* Selection:
■ ■ ■

# tub drain repair



## Plumbworker (Oct 23, 2008)

Got call water dripping from ceiling below tub on second floor (bad tub shoe gasket and slip nut gaskets) I go ahead and cut the sheetrock and to my surprise there’s the old ci trap for tub that’s still tied in to sanitary un capped. (the newer waste was a 1 1/2" copper) so in order to replace slip nut gaskets I had to cut out the brass trap every thing seemed up to code vent seemed fine till I noticed it terminated 6" behind tub so basically I had to rework everything and install proper vent and tie into ci stack on exterior of unit pain in the  ass so anyways here’s the pics


before









old ci trap









everything seemed okay till i ran my flash lite up there and saw un capped 1 1/4" vent terminating behind tub (hacks!!)









ci drain sealed dont laugh at my lead joint i couldn't find my runner so i used a rag soaked in cutting oil









Finished product









i forgot to take pics of the vent tie in to the stack..

but wait... heres some more hack plumbing from the same unit for your enjoyment

t&p drain tied directly into 2" abs drain looks like the person melted the 3/4"male adapter straight into the drain


















i also liked the strapping technique on the copper water lines


----------



## 422 plumber (Jul 31, 2008)

That's some sweet work there.


----------



## Plumbworker (Oct 23, 2008)

thanks bro but it was stressful. i thought i was replacing gaskets and what not. i rarely do any service work but money is money and i wont turn down jobs since its the holiday season and my kids want fancy video games for christmas


----------



## Wethead (Oct 13, 2008)

Cool 


Just use the







button to insert images


----------



## PipemanNYC (Nov 21, 2008)

Nice work.. how much did you charge for that copper waste..


----------



## Tankless (Jun 12, 2008)

That brass tee has got to cost a fortune.


----------



## Plumbworker (Oct 23, 2008)

Tankless said:


> That brass tee has got to cost a fortune.


yeah $65.00 brass combo $70 trap i cant put in any plastic in sf.


----------



## user4 (Jun 12, 2008)

Plumbworker said:


> yeah $65.00 brass combo $70 trap i cant put in any plastic in sf.


At least they allow DWV copper pipe, we have to use Type M here for waste and vent.


----------



## Tankless (Jun 12, 2008)

Plumbworker said:


> yeah $65.00 brass combo $70 trap i cant put in any plastic in sf.


That sucks!!

I did a tankless in San Mateo for my mother in law's boy friend. It was a really simple installation. The inspector only cared about combustable air inlet calculations. There was easily more than double for the space but he still wanted to see it.

Is it like that all over the Bay area or just in S.F.?


----------



## Plumbworker (Oct 23, 2008)

Tankless said:


> That sucks!!
> 
> I did a tankless in San Mateo for my mother in law's boy friend. It was a really simple installation. The inspector only cared about combustable air inlet calculations. There was easily more than double for the space but he still wanted to see it.
> 
> Is it like that all over the Bay area or just in S.F.?


nah just san fran...:thumbup:


----------



## Kyle181 (Sep 5, 2008)

that is sweet work man, its kinda cool that your code makes you do that, but it is a heck of alot easier with pvc haha, definately sweet though


----------



## Protech (Sep 22, 2008)

Are those tubular compression joints on the w/o? I didn't think you could install those in a concealed space like that. Is that a san tee or a combo? I don't work with copper dwv much so I can't tell. Looks like a combo to me.


----------



## Plumbworker (Oct 23, 2008)

Protech said:


> Are those tubular compression joints on the w/o? I didn't think you could install those in a concealed space like that. Is that a san tee or a combo? I don't work with copper dwv much so I can't tell. Looks like a combo to me.


those are slip joint compression fittings they can be installed in concealed spaces tubs only though / thats a combo (below the flood rim requires combonation fitting for venting)


----------

■ ■ ■

(Stored dataset items)

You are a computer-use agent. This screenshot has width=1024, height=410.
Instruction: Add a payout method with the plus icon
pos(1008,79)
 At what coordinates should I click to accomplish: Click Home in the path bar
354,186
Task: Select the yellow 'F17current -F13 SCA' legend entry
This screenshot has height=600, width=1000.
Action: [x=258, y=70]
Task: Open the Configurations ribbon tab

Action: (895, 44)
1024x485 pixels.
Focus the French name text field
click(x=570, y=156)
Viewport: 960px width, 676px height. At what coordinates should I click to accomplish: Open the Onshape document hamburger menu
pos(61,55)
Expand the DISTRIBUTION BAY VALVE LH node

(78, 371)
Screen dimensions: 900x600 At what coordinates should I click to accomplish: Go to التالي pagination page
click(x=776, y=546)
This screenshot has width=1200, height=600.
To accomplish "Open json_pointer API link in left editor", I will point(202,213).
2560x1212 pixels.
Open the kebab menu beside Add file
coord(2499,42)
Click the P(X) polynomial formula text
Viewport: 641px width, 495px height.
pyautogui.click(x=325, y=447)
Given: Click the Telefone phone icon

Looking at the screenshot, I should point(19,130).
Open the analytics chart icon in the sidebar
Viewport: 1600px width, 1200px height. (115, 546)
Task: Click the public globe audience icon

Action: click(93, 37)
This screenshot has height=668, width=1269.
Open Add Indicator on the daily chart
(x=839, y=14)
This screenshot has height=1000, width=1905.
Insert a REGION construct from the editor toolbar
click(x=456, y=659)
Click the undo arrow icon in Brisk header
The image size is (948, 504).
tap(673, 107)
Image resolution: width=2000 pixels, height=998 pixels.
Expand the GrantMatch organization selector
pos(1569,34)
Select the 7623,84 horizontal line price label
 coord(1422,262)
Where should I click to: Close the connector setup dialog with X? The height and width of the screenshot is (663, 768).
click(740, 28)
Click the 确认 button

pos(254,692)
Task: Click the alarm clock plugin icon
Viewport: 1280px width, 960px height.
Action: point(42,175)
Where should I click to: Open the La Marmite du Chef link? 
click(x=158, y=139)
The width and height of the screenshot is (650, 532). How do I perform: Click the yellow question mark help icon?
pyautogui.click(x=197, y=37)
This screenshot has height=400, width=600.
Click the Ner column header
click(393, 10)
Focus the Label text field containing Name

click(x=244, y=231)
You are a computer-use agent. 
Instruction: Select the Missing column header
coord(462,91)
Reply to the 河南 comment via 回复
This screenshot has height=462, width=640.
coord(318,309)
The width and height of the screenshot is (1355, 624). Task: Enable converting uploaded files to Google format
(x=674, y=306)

■ ■ ■

* Exercise directions:
Name each distinct user who posts in the tub drain thread, listing every poster only once. The data are separate from the tub drain thread.

* Task response:
Plumbworker, 422 plumber, Wethead, PipemanNYC, Tankless, user4, Kyle181, Protech